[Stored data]
'''
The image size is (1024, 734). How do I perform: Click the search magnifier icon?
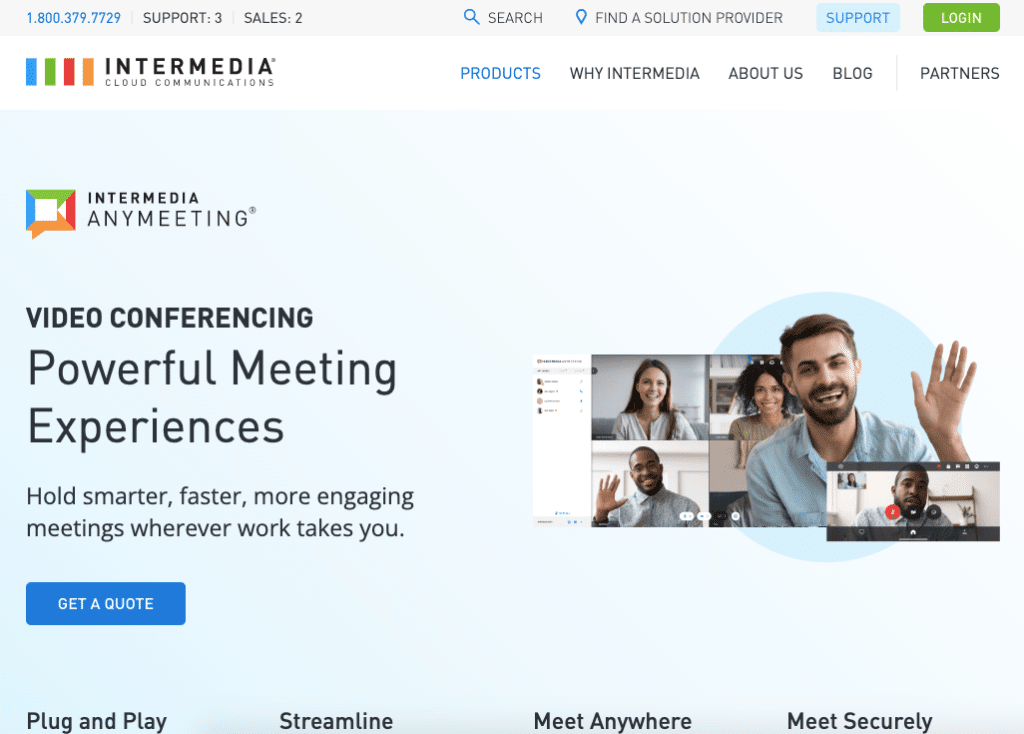[471, 17]
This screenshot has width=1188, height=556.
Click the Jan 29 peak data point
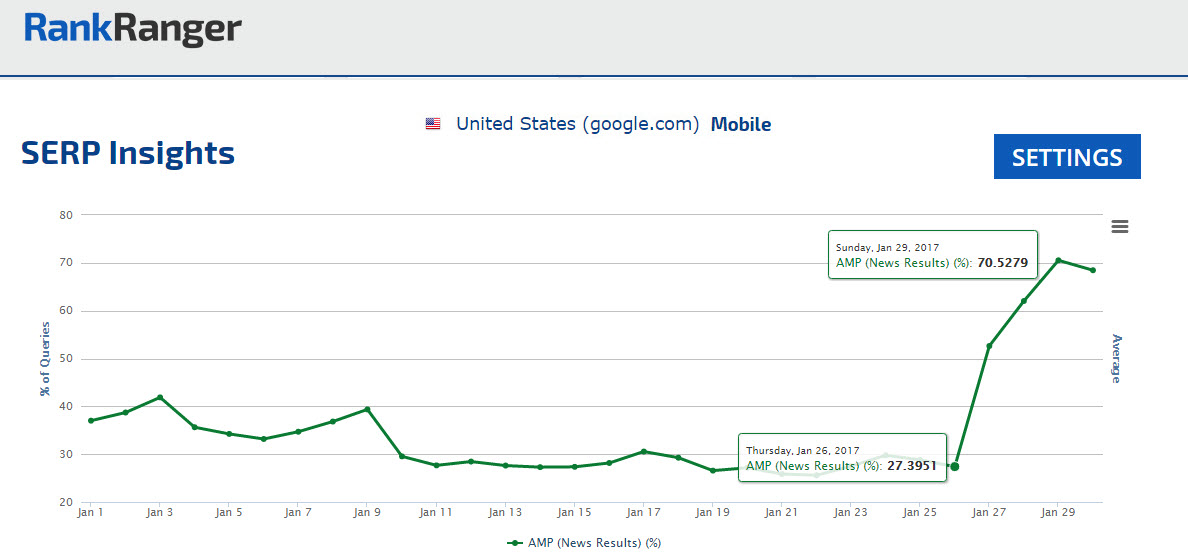[1058, 260]
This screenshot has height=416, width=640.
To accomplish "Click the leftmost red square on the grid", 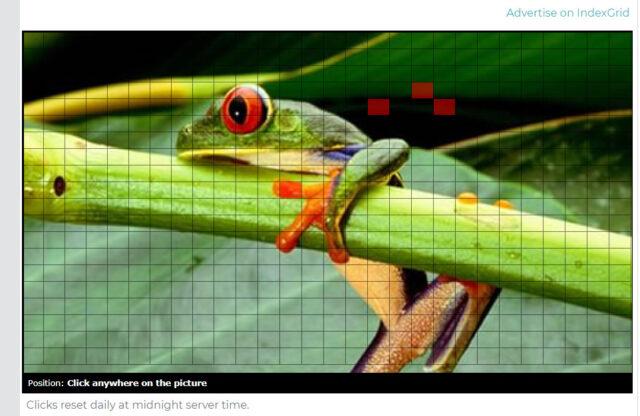I will (378, 107).
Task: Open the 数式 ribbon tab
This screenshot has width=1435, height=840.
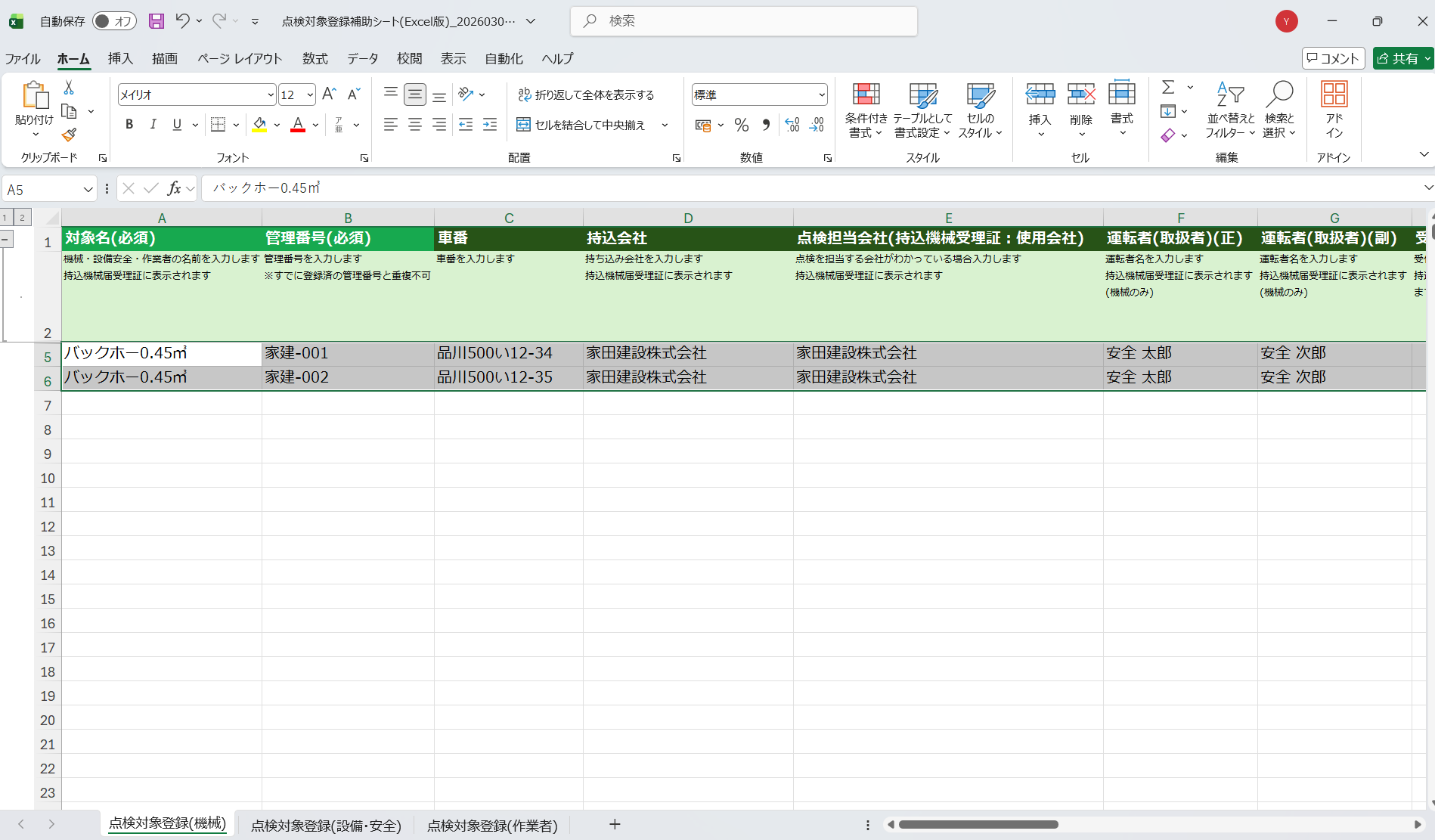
'''
The reply should hold an exact repeat of the entries from their opening line through the line with "This screenshot has height=416, width=640.", and no pictures at all.

The image size is (1024, 734). How do I perform: Click the search magnifier icon?
[471, 17]
This screenshot has width=1188, height=556.
Click the Jan 29 peak data point
[1058, 260]
This screenshot has height=416, width=640.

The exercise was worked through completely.